There were few things that kept me grounded during this time. One of them was the lanternflies.
The lanternflies are a group who center queer/trans/self expansive joy. The name was inspired by the spread of lantern flies that came to Pennsylvania a few years ago and has caused environmental mayhem / social fissures (check out this absurd article, “Squash it! Smash it! Pennsylvania implores residents to kill an invasive bug on sight). What does it mean to kill an “invasive” species that was introduced to the U.S. because a wealthy man from Reading, PA, wanted to bring some landscaping rocks from China? It stunk of xenophobia and uniting people for a violent cause.
During these weeks of stress, talking about decentralized networks with the lanternflies energized me.
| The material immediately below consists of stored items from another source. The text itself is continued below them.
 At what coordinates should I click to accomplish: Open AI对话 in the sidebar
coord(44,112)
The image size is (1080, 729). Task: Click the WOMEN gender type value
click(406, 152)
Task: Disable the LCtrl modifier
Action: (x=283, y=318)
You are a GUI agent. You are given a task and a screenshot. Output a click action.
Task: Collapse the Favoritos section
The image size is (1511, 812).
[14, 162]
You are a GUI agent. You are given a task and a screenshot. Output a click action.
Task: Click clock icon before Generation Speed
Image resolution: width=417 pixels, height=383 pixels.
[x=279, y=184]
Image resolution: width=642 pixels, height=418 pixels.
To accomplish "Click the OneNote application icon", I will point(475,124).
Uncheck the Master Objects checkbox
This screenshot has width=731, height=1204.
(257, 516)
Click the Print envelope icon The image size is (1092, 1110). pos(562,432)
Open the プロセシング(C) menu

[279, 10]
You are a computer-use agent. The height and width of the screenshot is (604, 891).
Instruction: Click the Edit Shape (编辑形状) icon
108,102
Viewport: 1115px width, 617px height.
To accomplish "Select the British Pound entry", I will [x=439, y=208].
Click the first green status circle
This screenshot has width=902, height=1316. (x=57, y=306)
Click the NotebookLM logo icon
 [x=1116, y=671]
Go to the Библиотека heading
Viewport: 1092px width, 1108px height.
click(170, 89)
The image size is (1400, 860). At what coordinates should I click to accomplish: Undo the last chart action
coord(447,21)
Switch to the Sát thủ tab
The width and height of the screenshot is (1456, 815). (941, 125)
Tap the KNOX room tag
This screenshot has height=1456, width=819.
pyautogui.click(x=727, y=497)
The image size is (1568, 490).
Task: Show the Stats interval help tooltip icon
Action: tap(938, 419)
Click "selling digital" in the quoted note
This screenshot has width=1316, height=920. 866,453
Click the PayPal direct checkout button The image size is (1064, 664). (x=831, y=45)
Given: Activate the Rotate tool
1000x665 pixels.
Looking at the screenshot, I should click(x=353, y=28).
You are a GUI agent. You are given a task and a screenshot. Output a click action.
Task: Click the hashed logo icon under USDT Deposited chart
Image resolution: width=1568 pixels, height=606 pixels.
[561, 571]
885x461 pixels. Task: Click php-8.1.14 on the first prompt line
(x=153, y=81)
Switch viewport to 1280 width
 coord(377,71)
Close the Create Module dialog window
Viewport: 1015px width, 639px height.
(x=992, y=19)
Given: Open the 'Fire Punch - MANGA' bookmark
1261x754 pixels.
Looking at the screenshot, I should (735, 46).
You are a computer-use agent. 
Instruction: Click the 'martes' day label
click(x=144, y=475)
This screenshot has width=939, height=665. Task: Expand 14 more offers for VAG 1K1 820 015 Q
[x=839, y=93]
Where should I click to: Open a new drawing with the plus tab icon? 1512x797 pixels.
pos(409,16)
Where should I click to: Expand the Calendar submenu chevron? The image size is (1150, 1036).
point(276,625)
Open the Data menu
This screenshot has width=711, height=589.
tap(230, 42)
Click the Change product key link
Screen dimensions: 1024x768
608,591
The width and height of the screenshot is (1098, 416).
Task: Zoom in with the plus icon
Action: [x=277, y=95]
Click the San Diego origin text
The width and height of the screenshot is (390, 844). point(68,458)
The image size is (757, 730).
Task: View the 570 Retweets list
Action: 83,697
We played music with handmade instruments (like the cello-banjo!), helped each other configure our home servers, messed around with Arduino and synths, and wondered how we could share ideas of what the internet was meant to do.
(a little sample that someone captured of some improve storytelling music hour -- perhaps we don’t keep these vids on google drive)
How do we support folks in believing that they, too, have agency to shape our infrastructure?
My project has evolved to continue those conversations and document them in various forms with various people from the lanternflies.
(a little sample that someone captured of some improve storytelling music hour -- perhaps we don’t keep these vids on google drive ).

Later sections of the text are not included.